# HD-to-SD Lock on 722k



## Henry (Nov 15, 2007)

I mentioned the other day that ever since L7.50 was downloaded, my 722k would lock all of the HD channels to stretched-out SD. The Mode button on the remote was frozen so I couldn't get the aspect ratio to come back to normal. At the time, all I could think of doing was a cold reboot. That solved the problem for me.

Today, I was able to recreate the problem and that's why I've started this thread.

Today, I put the 722k in interactive mode to check on the weather. When I came out of it, all of my HD channels were locked in SD just like the other day. After fiddling around with it and confirming that my Mode switch didn't do anything, I went back to the interactive app. When I came out of it, the correct aspect ratio on all of my HD channels was back. It actually acted like a toggle switch of sorts.


----------



## tampa8 (Mar 30, 2002)

Yep, a known problem (at the other forum, perhaps here too not sure) for the 612 receiver also with the recent update. It has been reported by the CSR's on the forums.


----------



## [email protected] Network (Jan 6, 2011)

Henry said:


> I mentioned the other day that ever since L7.50 was downloaded, my 722k would lock all of the HD channels to stretched-out SD. The Mode button on the remote was frozen so I couldn't get the aspect ratio to come back to normal. At the time, all I could think of doing was a cold reboot. That solved the problem for me.
> 
> Today, I was able to recreate the problem and that's why I've started this thread.
> 
> Today, I put the 722k in interactive mode to check on the weather. When I came out of it, all of my HD channels were locked in SD just like the other day. After fiddling around with it and confirming that my Mode switch didn't do anything, I went back to the interactive app. When I came out of it, the correct aspect ratio on all of my HD channels was back. It actually acted like a toggle switch of sorts.

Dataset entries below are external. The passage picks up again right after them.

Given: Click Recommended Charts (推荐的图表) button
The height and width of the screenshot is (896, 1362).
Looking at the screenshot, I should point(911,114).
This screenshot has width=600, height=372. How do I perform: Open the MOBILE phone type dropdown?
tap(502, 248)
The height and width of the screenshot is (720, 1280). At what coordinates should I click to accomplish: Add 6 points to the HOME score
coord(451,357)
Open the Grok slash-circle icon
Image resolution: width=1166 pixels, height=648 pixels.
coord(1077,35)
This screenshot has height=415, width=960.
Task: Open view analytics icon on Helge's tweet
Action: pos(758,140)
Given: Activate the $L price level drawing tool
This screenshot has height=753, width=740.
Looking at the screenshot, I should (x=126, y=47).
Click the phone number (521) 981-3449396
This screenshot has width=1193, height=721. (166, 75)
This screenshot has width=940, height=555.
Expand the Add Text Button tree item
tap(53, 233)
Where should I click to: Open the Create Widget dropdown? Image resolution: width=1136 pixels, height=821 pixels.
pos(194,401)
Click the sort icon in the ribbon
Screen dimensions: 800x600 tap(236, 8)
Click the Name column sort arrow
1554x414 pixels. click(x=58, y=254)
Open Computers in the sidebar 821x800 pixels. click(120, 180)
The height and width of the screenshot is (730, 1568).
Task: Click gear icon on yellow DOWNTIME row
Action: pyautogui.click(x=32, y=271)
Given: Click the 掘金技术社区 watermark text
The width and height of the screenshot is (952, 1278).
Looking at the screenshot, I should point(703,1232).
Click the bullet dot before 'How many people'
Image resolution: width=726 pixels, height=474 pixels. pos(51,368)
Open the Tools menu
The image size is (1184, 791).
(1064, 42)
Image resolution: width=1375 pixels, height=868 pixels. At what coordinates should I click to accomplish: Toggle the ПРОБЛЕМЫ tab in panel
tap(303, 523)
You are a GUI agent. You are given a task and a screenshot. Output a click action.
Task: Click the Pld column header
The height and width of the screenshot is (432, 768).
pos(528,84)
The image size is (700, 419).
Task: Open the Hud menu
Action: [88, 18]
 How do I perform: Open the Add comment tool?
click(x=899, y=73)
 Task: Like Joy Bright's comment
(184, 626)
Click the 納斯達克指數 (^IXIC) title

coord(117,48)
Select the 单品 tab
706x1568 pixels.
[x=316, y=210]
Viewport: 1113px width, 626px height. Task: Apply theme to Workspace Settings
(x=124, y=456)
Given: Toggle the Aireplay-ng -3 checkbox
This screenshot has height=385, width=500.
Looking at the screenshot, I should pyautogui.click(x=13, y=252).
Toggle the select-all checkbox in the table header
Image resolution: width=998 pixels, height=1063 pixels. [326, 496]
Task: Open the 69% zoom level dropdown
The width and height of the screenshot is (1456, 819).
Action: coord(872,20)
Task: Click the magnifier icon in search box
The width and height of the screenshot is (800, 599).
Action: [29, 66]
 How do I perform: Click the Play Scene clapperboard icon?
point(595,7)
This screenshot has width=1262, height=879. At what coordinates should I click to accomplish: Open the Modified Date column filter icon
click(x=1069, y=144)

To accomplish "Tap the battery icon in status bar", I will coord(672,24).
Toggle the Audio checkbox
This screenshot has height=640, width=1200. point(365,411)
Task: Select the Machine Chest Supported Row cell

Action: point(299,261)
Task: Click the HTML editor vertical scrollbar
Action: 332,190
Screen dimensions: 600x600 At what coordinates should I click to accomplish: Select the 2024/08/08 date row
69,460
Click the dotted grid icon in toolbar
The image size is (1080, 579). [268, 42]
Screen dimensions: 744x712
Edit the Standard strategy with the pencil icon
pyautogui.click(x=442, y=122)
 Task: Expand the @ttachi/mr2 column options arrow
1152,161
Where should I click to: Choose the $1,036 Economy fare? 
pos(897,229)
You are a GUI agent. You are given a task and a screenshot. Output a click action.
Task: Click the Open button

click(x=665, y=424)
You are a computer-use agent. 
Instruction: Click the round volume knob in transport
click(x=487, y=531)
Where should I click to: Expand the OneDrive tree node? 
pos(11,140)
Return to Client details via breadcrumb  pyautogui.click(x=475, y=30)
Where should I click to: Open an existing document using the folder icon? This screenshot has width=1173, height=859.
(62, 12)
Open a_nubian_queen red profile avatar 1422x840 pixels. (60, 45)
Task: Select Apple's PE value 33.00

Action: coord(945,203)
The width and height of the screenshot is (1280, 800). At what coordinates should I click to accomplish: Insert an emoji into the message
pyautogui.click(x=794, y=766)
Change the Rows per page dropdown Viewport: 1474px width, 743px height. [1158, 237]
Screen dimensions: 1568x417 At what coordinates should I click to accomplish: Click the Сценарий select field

tampa is correct that this is a known issue. This is what it says: After exiting the TWC interactive application the receiver will no longer change its video format on the TV1 location and the TV2 video does not fill up the entire screen.

This will be fixed in a future software update (no ETA on release)

*EDIT* I forgot to put that resetting the receiver will correct the problem


----------



## Rduce (May 16, 2008)

I have found two remedies for when this happens; 1: Turning the unit off and back on will sometimes clear the problem up... 2: Restoring factory defaults will bring it back when the above doesn't work. Now I have 3!


----------



## Henry (Nov 15, 2007)

Thanks, Matt/tampa;

No problems yesterday or today (yet). Either Dish fixed the issues or they are intermittent. Given that these are "_known_", I'll sit back and wait for the fixes.


----------



## Henry (Nov 15, 2007)

It's still doing it. After a few days of perfect operation, all of the old problems are back, including the aspect ratio issue when I bring up the Interactive Application. :nono2:


----------



## CeeWoo (Dec 1, 2008)

Henry said:


> It's still doing it. After a few days of perfect operation, all of the old problems are back, including the aspect ratio issue when I bring up the Interactive Application. :nono2:


I've found that I need to do an 'unplug reset' every few days as well to clear up this problem, and then it's good for a while

I still don't have any means to download the HD versions of things on BBMP. My connection is getting more sleep than I am (and it's starting to get pretty irritating LOL). It has given me reason to buy a ROKU and I'm using it so much I may just dump BBMP and save $10 from my dish bill each month


----------



## Henry (Nov 15, 2007)

CeeWoo said:


> I've found that I need to do an 'unplug reset' every few days as well to clear up this problem, and then *it's good for a while*
> 
> I still don't have any means to download the HD versions of things on BBMP. My connection is getting more sleep than I am (and it's starting to get pretty irritating LOL). It has given me reason to buy a ROKU and I'm using it so much I may just dump BBMP and save $10 from my dish bill each month


Yeah, didn't know about that. As for BBMP ... I never signed up and have no intention of doing so until they iron out the bugs. Given their track record, I guess I never will.


----------